EXERCISE DATA
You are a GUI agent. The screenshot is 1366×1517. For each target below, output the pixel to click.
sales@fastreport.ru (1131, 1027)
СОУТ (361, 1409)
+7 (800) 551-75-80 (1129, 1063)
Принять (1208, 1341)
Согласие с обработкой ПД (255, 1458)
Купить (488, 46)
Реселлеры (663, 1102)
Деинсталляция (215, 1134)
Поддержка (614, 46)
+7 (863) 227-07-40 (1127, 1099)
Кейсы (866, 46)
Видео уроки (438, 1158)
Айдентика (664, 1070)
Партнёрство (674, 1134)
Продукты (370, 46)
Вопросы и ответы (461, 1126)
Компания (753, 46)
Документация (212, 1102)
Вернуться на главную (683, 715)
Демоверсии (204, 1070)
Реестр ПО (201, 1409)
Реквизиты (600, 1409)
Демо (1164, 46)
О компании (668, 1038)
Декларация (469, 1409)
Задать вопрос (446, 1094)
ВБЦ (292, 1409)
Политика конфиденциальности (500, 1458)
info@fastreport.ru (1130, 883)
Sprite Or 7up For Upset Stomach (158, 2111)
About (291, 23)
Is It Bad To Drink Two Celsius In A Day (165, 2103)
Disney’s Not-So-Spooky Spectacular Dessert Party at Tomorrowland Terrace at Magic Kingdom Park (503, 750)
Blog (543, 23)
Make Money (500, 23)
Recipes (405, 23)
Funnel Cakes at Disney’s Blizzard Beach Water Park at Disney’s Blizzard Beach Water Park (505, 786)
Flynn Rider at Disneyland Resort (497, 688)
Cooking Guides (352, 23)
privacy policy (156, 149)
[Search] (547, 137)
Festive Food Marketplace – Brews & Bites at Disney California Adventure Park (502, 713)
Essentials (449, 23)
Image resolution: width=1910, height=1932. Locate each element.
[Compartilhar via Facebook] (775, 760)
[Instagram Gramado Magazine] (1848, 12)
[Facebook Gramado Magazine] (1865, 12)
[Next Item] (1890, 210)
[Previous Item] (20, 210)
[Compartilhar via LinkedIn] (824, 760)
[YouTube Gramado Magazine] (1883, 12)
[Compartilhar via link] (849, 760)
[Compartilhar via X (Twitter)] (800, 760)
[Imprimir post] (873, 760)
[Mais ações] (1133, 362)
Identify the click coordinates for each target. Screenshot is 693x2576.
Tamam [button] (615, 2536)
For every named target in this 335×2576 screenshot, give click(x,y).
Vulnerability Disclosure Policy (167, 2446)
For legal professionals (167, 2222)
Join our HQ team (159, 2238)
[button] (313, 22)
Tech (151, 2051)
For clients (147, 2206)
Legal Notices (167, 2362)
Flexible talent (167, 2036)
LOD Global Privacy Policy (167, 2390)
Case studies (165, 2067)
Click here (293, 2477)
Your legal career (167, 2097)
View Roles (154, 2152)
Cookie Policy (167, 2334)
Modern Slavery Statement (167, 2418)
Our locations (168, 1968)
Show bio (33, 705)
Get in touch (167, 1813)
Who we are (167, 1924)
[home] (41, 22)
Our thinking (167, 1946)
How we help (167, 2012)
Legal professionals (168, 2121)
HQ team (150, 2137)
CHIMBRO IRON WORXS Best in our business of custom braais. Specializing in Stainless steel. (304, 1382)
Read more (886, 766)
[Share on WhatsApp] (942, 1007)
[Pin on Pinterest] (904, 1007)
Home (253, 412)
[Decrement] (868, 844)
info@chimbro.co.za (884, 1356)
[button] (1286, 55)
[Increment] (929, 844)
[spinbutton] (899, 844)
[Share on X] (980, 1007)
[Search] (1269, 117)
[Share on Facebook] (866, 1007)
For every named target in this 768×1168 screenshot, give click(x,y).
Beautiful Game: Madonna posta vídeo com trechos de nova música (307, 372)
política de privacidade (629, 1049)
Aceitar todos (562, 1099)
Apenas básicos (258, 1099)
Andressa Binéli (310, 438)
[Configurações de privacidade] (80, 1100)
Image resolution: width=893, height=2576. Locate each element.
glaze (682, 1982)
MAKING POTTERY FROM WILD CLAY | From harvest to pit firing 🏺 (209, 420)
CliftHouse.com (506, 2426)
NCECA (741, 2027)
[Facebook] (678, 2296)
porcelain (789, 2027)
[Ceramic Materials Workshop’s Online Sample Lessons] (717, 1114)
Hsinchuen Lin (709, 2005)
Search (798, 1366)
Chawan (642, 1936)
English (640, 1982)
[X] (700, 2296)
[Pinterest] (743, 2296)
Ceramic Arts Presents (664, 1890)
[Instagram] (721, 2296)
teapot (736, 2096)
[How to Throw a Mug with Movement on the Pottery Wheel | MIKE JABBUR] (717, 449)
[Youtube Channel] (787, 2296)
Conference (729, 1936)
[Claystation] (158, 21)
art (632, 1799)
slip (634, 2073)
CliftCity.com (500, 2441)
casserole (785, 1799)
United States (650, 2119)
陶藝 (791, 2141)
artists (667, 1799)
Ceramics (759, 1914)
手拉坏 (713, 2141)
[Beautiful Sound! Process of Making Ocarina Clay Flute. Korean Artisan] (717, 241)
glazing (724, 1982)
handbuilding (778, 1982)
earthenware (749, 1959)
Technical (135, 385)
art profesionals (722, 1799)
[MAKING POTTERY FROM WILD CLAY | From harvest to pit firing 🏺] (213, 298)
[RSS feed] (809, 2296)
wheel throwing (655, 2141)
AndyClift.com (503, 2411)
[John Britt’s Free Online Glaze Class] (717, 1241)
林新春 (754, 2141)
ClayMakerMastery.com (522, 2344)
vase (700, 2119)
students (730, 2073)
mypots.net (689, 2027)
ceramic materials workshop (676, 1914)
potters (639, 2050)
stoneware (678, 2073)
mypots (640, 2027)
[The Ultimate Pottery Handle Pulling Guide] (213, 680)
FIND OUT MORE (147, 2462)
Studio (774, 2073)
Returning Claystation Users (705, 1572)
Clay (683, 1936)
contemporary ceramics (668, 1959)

WORK TO BE COMPLETED
Give the listing again in full, with every line intact.

ANSWER FOR THE TASK
You are a GUI agent. The screenshot is 1366×1517. For each target below, output the pixel to click.
sales@fastreport.ru (1131, 1027)
СОУТ (361, 1409)
+7 (800) 551-75-80 (1129, 1063)
Принять (1208, 1341)
Согласие с обработкой ПД (255, 1458)
Купить (488, 46)
Реселлеры (663, 1102)
Деинсталляция (215, 1134)
Поддержка (614, 46)
+7 (863) 227-07-40 (1127, 1099)
Кейсы (866, 46)
Видео уроки (438, 1158)
Айдентика (664, 1070)
Партнёрство (674, 1134)
Продукты (370, 46)
Вопросы и ответы (461, 1126)
Компания (753, 46)
Документация (212, 1102)
Вернуться на главную (683, 715)
Демоверсии (204, 1070)
Реестр ПО (201, 1409)
Реквизиты (600, 1409)
Демо (1164, 46)
О компании (668, 1038)
Декларация (469, 1409)
Задать вопрос (446, 1094)
ВБЦ (292, 1409)
Политика конфиденциальности (500, 1458)
info@fastreport.ru (1130, 883)
Sprite Or 7up For Upset Stomach (158, 2111)
About (291, 23)
Is It Bad To Drink Two Celsius In A Day (165, 2103)
Disney’s Not-So-Spooky Spectacular Dessert Party at Tomorrowland Terrace at Magic Kingdom Park (503, 750)
Blog (543, 23)
Make Money (500, 23)
Recipes (405, 23)
Funnel Cakes at Disney’s Blizzard Beach Water Park at Disney’s Blizzard Beach Water Park (505, 786)
Flynn Rider at Disneyland Resort (497, 688)
Cooking Guides (352, 23)
privacy policy (156, 149)
[Search] (547, 137)
Festive Food Marketplace – Brews & Bites at Disney California Adventure Park (502, 713)
Essentials (449, 23)
Image resolution: width=1910, height=1932. Locate each element.
[Compartilhar via Facebook] (775, 760)
[Instagram Gramado Magazine] (1848, 12)
[Facebook Gramado Magazine] (1865, 12)
[Next Item] (1890, 210)
[Previous Item] (20, 210)
[Compartilhar via LinkedIn] (824, 760)
[YouTube Gramado Magazine] (1883, 12)
[Compartilhar via link] (849, 760)
[Compartilhar via X (Twitter)] (800, 760)
[Imprimir post] (873, 760)
[Mais ações] (1133, 362)
Identify the click coordinates for each target. Screenshot is 693x2576.
Tamam [button] (615, 2536)
For every named target in this 335×2576 screenshot, give click(x,y).
Vulnerability Disclosure Policy (167, 2446)
For legal professionals (167, 2222)
Join our HQ team (159, 2238)
[button] (313, 22)
Tech (151, 2051)
For clients (147, 2206)
Legal Notices (167, 2362)
Flexible talent (167, 2036)
LOD Global Privacy Policy (167, 2390)
Case studies (165, 2067)
Click here (293, 2477)
Your legal career (167, 2097)
View Roles (154, 2152)
Cookie Policy (167, 2334)
Modern Slavery Statement (167, 2418)
Our locations (168, 1968)
Show bio (33, 705)
Get in touch (167, 1813)
Who we are (167, 1924)
[home] (41, 22)
Our thinking (167, 1946)
How we help (167, 2012)
Legal professionals (168, 2121)
HQ team (150, 2137)
CHIMBRO IRON WORXS Best in our business of custom braais. Specializing in Stainless steel. (304, 1382)
Read more (886, 766)
[Share on WhatsApp] (942, 1007)
[Pin on Pinterest] (904, 1007)
Home (253, 412)
[Decrement] (868, 844)
info@chimbro.co.za (884, 1356)
[button] (1286, 55)
[Increment] (929, 844)
[spinbutton] (899, 844)
[Share on X] (980, 1007)
[Search] (1269, 117)
[Share on Facebook] (866, 1007)
For every named target in this 768×1168 screenshot, give click(x,y).
Beautiful Game: Madonna posta vídeo com trechos de nova música (307, 372)
política de privacidade (629, 1049)
Aceitar todos (562, 1099)
Apenas básicos (258, 1099)
Andressa Binéli (310, 438)
[Configurações de privacidade] (80, 1100)
Image resolution: width=893, height=2576. Locate each element.
glaze (682, 1982)
MAKING POTTERY FROM WILD CLAY | From harvest to pit firing 🏺 (209, 420)
CliftHouse.com (506, 2426)
NCECA (741, 2027)
[Facebook] (678, 2296)
porcelain (789, 2027)
[Ceramic Materials Workshop’s Online Sample Lessons] (717, 1114)
Hsinchuen Lin (709, 2005)
Search (798, 1366)
Chawan (642, 1936)
English (640, 1982)
[X] (700, 2296)
[Pinterest] (743, 2296)
Ceramic Arts Presents (664, 1890)
[Instagram] (721, 2296)
teapot (736, 2096)
[How to Throw a Mug with Movement on the Pottery Wheel | MIKE JABBUR] (717, 449)
[Youtube Channel] (787, 2296)
Conference (729, 1936)
[Claystation] (158, 21)
art (632, 1799)
slip (634, 2073)
CliftCity.com (500, 2441)
casserole (785, 1799)
United States (650, 2119)
陶藝 (791, 2141)
artists (667, 1799)
Ceramics (759, 1914)
手拉坏 (713, 2141)
[Beautiful Sound! Process of Making Ocarina Clay Flute. Korean Artisan] (717, 241)
glazing (724, 1982)
handbuilding (778, 1982)
earthenware (749, 1959)
Technical (135, 385)
art profesionals (722, 1799)
[MAKING POTTERY FROM WILD CLAY | From harvest to pit firing 🏺] (213, 298)
[RSS feed] (809, 2296)
wheel throwing (655, 2141)
AndyClift.com (503, 2411)
[John Britt’s Free Online Glaze Class] (717, 1241)
林新春 (754, 2141)
ClayMakerMastery.com (522, 2344)
vase (700, 2119)
students (730, 2073)
mypots.net (689, 2027)
ceramic materials workshop (676, 1914)
potters (639, 2050)
stoneware (678, 2073)
mypots (640, 2027)
[The Ultimate Pottery Handle Pulling Guide] (213, 680)
FIND OUT MORE (147, 2462)
Studio (774, 2073)
Returning Claystation Users (705, 1572)
Clay (683, 1936)
contemporary ceramics (668, 1959)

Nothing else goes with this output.